Los cuentos de la abuela

28.7K 527 137
                                    

Los cuentos de la abuela

por Hugo Ramos

Llegué al cementerio de Carhué después de manejar nueve horas. Desde la ruta, vine directamente, no podía esperar.

En la entrada compré unas flores para mi abuela, y entré en busca de su lápida.

Ahora, ya en el camino de piedras rojas que recorre el cementerio, me cruzo con una pareja de mediana edad, que marcha lentamente hacia la salida. El hombre se desplaza con muletas, y la señora "debe de tener algún problema de cadera", me digo al verla caminar.

Recuerdo la última vez que vi a mi abuela, yo tenía diecinueve años. Hasta ese entonces pasaba todos los veranos en Carhué. En ese viejo caserón que mi abuelo construyó con sus propias manos: con ladrillos de adobe, techo de chapa y una extensa galería donde jugaba con mis primos. Como en una película en blanco y negro, se proyectan en mi mente borrosas escenas entrecortadas, pequeños fragmentos editados de una niñez feliz y lejana; me veo junto a ellos correteando por ahí.

En Carhué pasé momentos inolvidables; veranos llenos de fútbol, de manchas y escondidas con mis primos y amigos del campo, de las tardes sin siestas, en la laguna. Y el recóndito recuerdo de un amor adolescente, tallado en un viejo banco de madera en la estación de Epecuén, sumergido en la inundación del '85.

No sé por qué dejé de venir a Carhué. La vida va creando nuevos caminos y uno los transita, cuando te das cuenta, estás perdido en una maraña de autopistas y no sabés para donde tenés que agarrar. Qué sé yo, la cuestión es, que no vine más... hasta hoy.
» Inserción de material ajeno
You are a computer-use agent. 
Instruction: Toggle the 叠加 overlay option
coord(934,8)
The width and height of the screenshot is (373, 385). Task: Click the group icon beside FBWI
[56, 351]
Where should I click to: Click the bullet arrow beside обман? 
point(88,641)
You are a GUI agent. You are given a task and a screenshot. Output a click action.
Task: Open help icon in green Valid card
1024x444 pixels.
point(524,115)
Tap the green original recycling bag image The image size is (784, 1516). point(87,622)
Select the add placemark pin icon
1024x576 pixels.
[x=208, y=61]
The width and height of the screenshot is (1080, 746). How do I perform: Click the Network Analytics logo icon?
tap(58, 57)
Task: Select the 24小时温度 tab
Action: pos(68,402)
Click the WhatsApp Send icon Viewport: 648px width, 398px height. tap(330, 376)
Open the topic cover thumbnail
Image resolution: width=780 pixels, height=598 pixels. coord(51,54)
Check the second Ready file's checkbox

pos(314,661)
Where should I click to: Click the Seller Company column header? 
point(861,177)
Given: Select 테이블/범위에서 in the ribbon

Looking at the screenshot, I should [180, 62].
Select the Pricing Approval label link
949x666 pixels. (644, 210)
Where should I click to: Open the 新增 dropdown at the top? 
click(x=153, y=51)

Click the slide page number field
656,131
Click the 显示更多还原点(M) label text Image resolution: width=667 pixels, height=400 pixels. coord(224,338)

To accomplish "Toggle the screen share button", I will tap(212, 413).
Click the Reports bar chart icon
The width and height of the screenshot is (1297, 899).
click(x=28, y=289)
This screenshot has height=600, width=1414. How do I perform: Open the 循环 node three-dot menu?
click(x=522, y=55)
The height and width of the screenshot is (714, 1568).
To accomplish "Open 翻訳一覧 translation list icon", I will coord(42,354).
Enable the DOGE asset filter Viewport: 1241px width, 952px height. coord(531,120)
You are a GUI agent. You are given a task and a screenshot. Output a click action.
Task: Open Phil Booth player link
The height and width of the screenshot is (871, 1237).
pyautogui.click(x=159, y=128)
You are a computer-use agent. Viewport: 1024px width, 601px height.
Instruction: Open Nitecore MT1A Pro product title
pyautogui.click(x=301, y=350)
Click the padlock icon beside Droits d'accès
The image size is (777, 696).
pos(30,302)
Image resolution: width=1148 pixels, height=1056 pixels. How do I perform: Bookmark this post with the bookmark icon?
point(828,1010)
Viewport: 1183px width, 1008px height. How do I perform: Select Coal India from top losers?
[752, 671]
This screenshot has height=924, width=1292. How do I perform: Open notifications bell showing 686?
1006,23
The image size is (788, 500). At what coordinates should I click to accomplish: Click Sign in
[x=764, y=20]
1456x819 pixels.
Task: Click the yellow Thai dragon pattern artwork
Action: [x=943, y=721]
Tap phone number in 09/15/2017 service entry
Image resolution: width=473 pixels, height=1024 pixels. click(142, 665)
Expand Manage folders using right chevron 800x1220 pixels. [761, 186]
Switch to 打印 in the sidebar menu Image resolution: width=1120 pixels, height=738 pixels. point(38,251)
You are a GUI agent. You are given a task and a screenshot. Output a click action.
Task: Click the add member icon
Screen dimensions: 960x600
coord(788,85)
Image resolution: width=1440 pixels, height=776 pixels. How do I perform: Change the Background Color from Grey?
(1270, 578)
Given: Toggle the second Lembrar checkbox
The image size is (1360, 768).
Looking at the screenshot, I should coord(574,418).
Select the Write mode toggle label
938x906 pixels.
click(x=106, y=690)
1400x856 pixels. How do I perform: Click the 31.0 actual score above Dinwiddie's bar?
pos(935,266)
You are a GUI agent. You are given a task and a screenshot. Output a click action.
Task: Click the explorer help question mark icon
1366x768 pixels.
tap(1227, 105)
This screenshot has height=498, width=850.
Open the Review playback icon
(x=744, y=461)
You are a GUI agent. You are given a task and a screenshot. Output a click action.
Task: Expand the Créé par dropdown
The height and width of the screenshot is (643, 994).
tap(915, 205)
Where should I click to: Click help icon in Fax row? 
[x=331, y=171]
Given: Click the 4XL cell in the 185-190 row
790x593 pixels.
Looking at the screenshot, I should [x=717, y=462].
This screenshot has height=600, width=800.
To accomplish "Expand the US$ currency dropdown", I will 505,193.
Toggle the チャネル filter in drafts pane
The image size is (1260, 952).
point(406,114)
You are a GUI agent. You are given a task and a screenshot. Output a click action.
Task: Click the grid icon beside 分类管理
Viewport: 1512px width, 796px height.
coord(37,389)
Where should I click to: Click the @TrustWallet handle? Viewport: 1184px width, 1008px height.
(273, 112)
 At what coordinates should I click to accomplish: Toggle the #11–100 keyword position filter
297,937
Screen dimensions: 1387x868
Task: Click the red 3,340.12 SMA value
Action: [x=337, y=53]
No fue difícil encontrar la tumba de la abuela: mis primos hicieron un gran trabajo -me lo habían advertido-. En una vitrina construida especialmente sobre la tumba, distinguí la gran pava de los cuentos.

Como si fuese ayer, evoco aquellas noches, después de cenar. Porque después de cenar venía lo mejor, el clásico de los veranos: los cuentos de la abuela.

Con mis primos nos sentábamos en el piso de madera frente a ella, que ocupaba su sillón favorito. Majestuosa, junto al fuego -en verano, el hogar a leña se encendía por las noches-. Se apagaban todas las luces... el hogar proporcionaba la atmósfera ideal, y el fuego inquietante de la leña, proyectaba con movimiento ondulante nuestras sombras, sobre la pared de la cocina.

No conocí a nadie que contara cuentos como mi abuela: el tono preciso, la justa pausa para el suspenso, el cambio inesperado de la voz, los gestos con las manos y la mirada encendida. Era simplemente maravillosa. No había libro, película o programa de televisión que se le comparara. De su boca salían historias que erizaban la piel y ponían los pelos de punta. La luz mala, el lobizón, el gaucho sin cabeza, el fantasma del viejo Jiménez y cientos de personajes. La imaginación inagotable de la abuela los soltaba entre las cuatro paredes de la escalofriante cocina. Al mismo tiempo, nos cebaba unos mates bien camperos con la vieja y enorme pava negra, quemada por el fuego del hogar.

Dejo las flores sobre su tumba y, arrodillado frente a ella, me largo a llorar como una criatura.

Me interrumpe un nene de unos ocho o nueve años, que juega con un volcador Duravit imitando con la boca el ruido del motor. Juega en la tumba de al lado.

Ya no se fabrican juguetes como esos. Yo solía jugar en la casa de la abuela con un camión igualito a ese, de color rojo, como el del nene.

Está solo. Me llama poderosamente la atención.

Me pongo de pie. Seco mis lágrimas con la manga de la camisa.

-¡Hola! -le digo al descolorido pibe-. ¿Cómo te llamás? ¿Estás solo? ¿Y tus padres?